What is required:
In the records that follow, skip the pictures and print everything else exactly.

========================================================================

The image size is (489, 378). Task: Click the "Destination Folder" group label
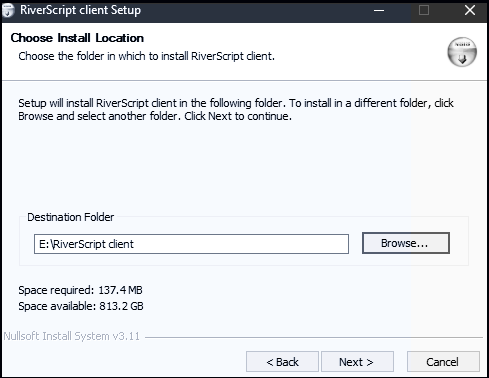tap(71, 217)
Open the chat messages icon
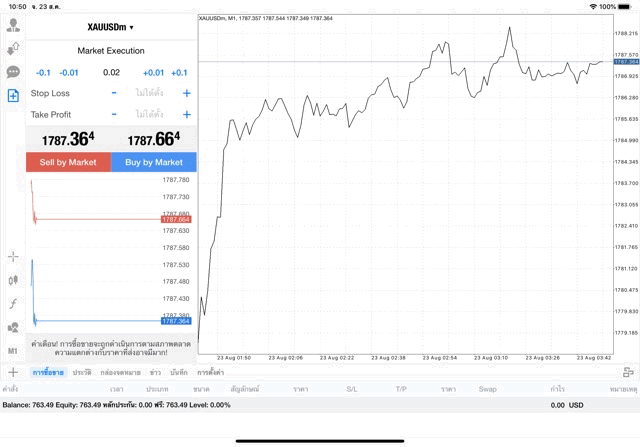Image resolution: width=640 pixels, height=447 pixels. point(14,72)
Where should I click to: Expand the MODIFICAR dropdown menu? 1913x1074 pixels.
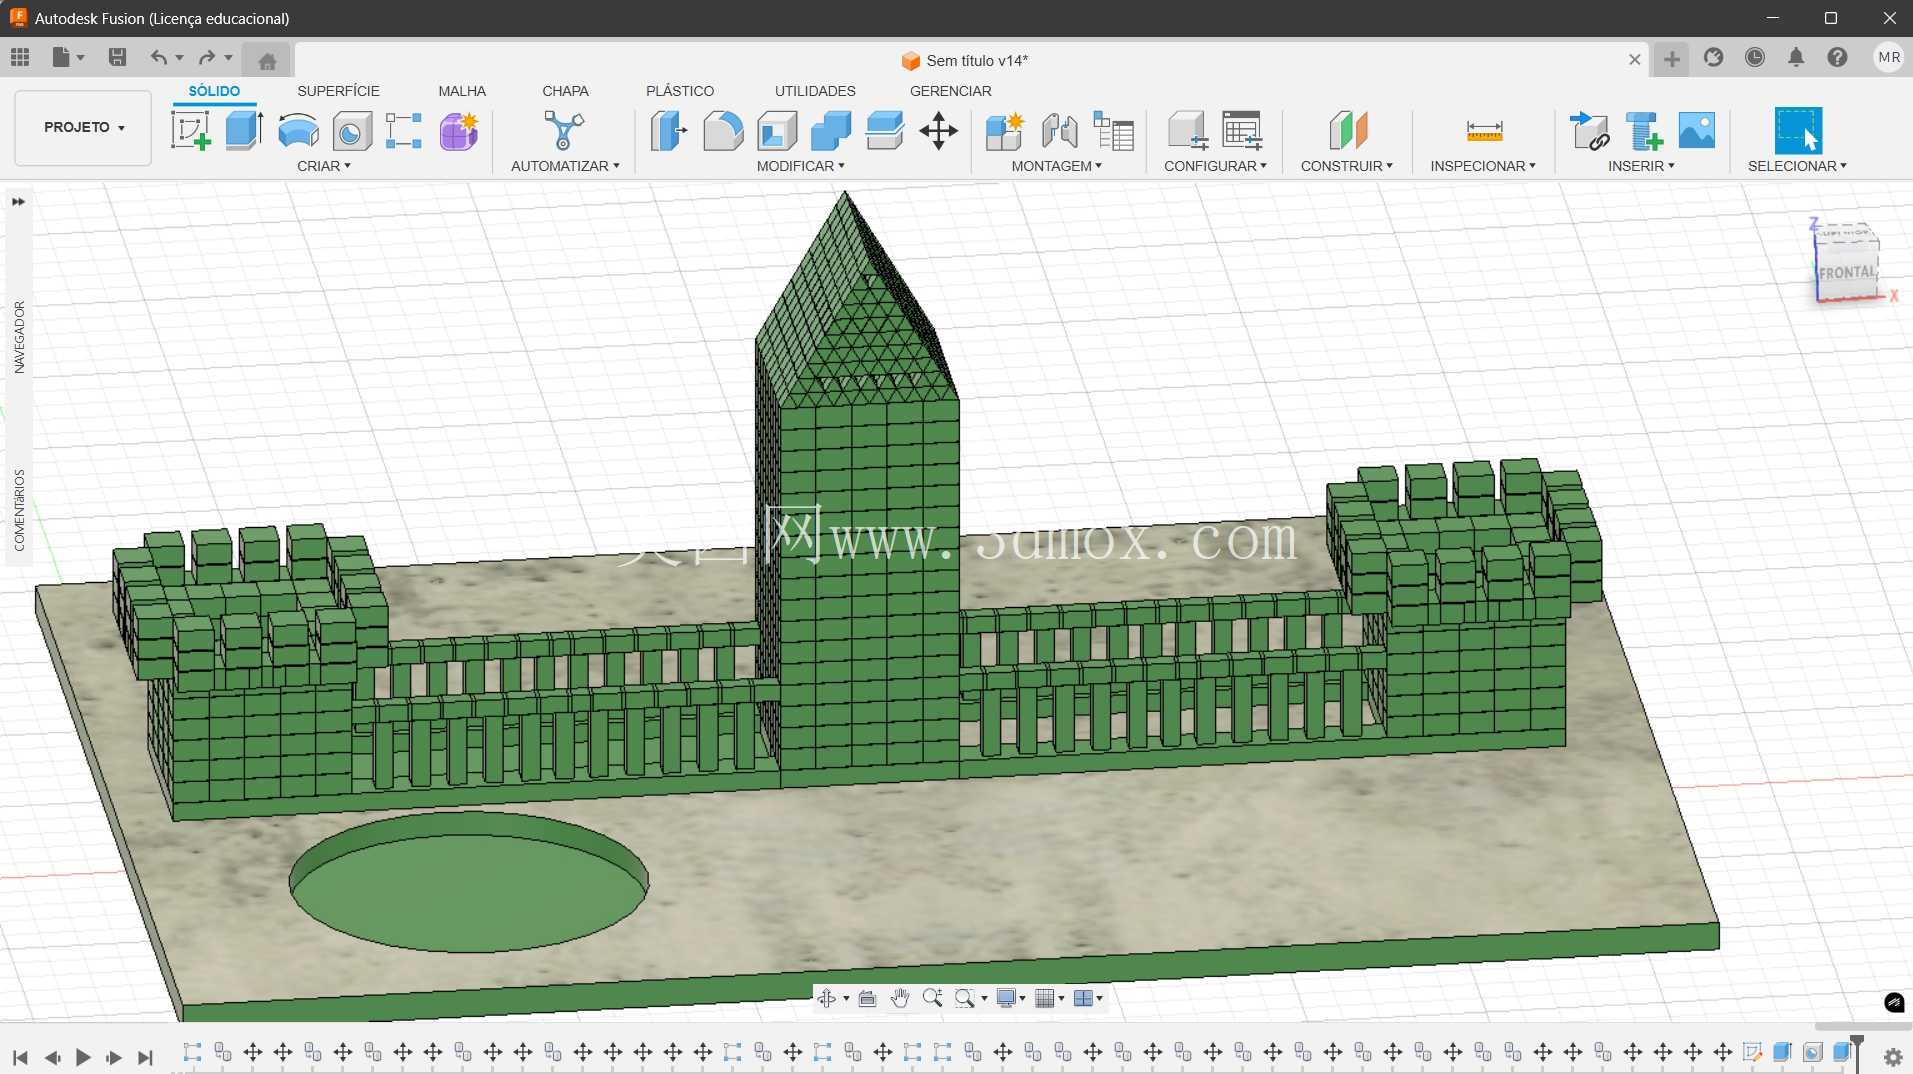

========================================================================

Solution:
The image size is (489, 378). Task: Click the "Destination Folder" group label
tap(71, 217)
Open the chat messages icon
Image resolution: width=640 pixels, height=447 pixels. point(14,72)
Where should I click to: Expand the MODIFICAR dropdown menu? 1913x1074 pixels.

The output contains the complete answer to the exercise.